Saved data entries
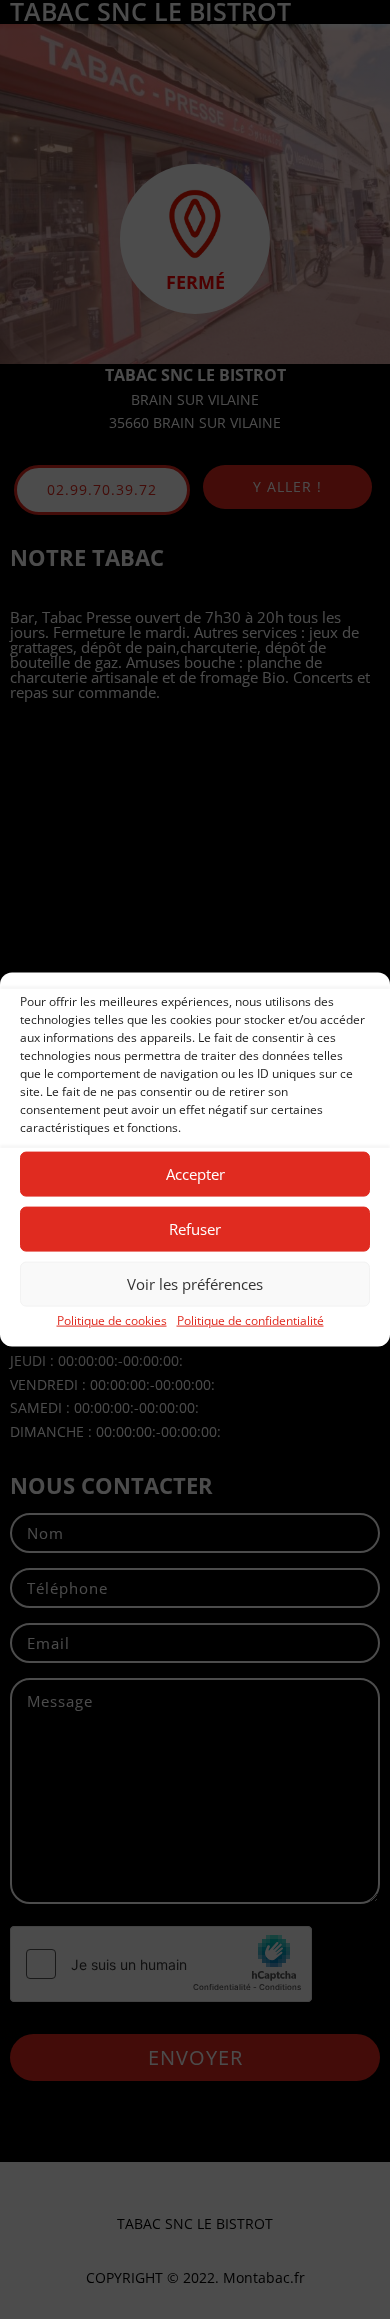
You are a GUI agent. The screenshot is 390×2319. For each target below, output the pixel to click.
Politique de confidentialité (250, 1319)
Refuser (195, 1229)
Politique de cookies (112, 1319)
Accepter (195, 1174)
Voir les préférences (195, 1284)
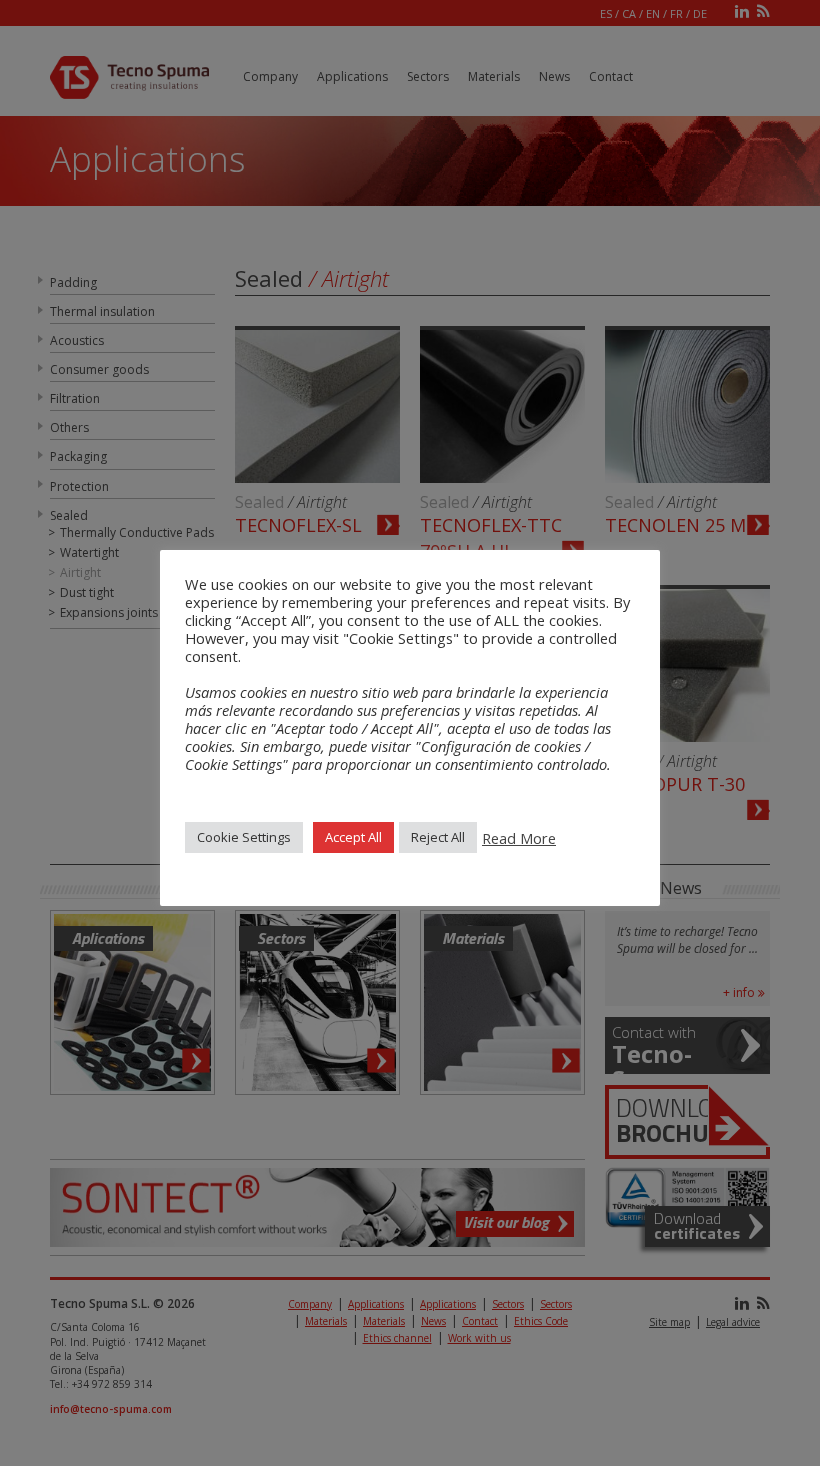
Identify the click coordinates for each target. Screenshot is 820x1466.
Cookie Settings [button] (244, 837)
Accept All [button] (353, 837)
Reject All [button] (438, 837)
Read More (519, 838)
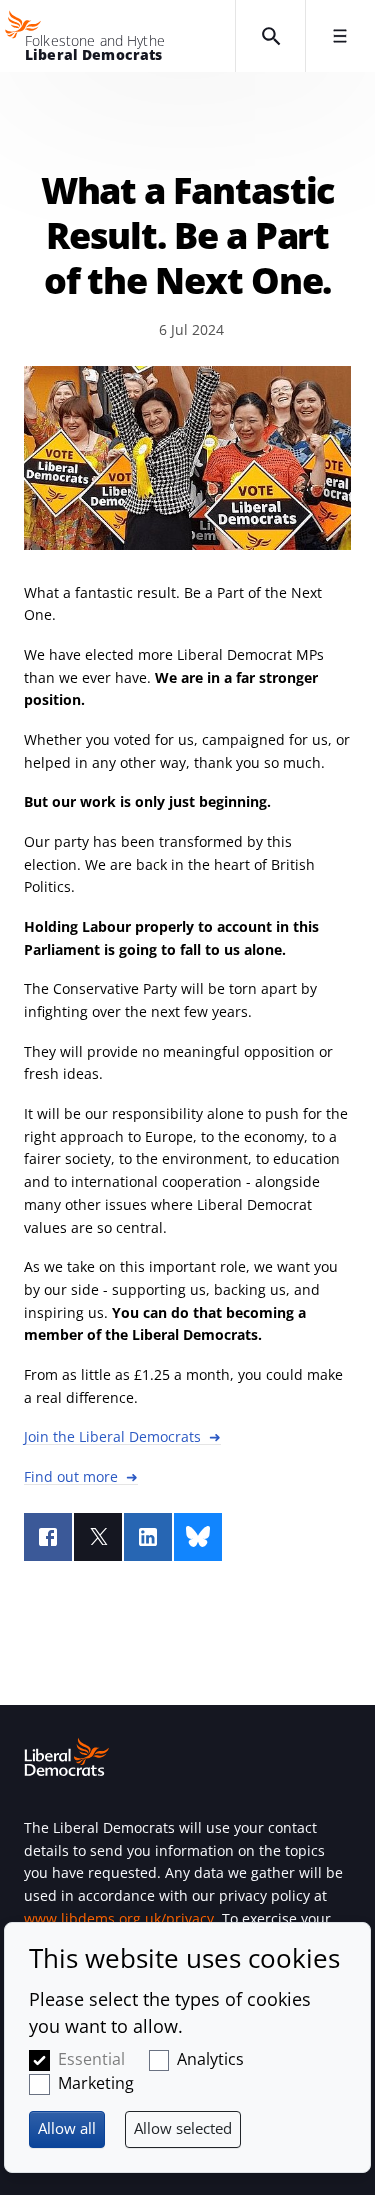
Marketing (96, 2083)
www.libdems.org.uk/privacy (119, 1918)
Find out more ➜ (81, 1476)
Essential (91, 2059)
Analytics (210, 2059)
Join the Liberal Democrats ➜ (122, 1436)
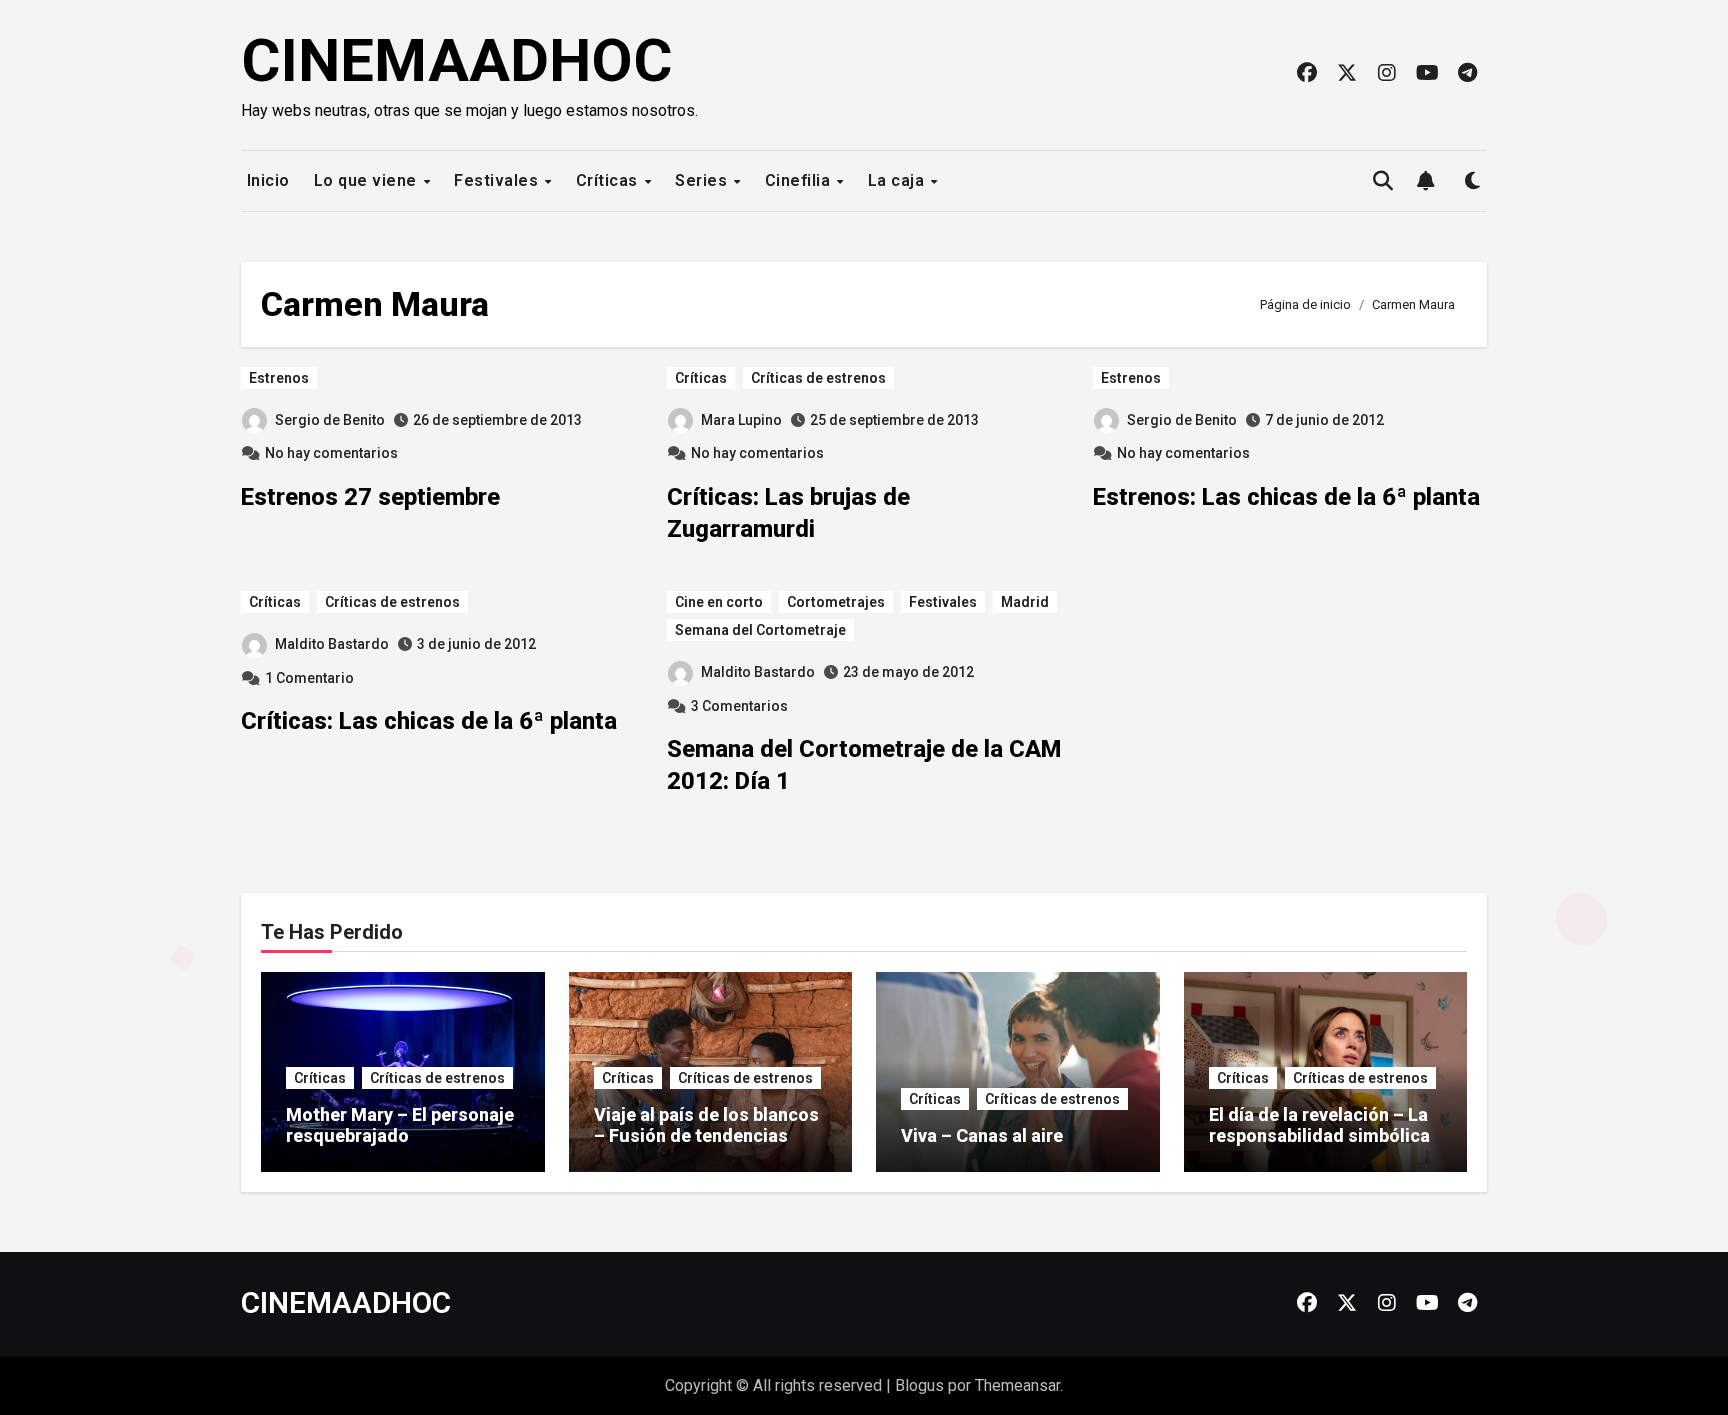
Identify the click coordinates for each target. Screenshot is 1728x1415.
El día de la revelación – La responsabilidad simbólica (1319, 1125)
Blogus (919, 1385)
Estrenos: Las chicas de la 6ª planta (1286, 497)
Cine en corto (719, 602)
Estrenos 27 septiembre (370, 497)
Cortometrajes (836, 602)
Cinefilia (800, 180)
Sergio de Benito (330, 420)
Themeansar (1017, 1385)
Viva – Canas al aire (982, 1135)
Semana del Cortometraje (760, 630)
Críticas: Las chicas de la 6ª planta (429, 721)
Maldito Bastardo (332, 644)
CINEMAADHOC (457, 60)
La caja (898, 180)
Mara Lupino (741, 420)
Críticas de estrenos (818, 378)
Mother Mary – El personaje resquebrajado (400, 1125)
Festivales (498, 180)
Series (703, 180)
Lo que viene (368, 180)
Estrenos (279, 378)
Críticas (609, 180)
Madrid (1025, 602)
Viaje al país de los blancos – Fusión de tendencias (706, 1125)
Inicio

WHAT THIS TASK INVOLVES: The lines from the one containing "Estrenos (279, 378)" through the last line of the records are the answer; set them down exactly and add nothing.

SOLUTION TO THIS TASK:
Estrenos (279, 378)
Críticas (609, 180)
Madrid (1025, 602)
Viaje al país de los blancos – Fusión de tendencias (706, 1125)
Inicio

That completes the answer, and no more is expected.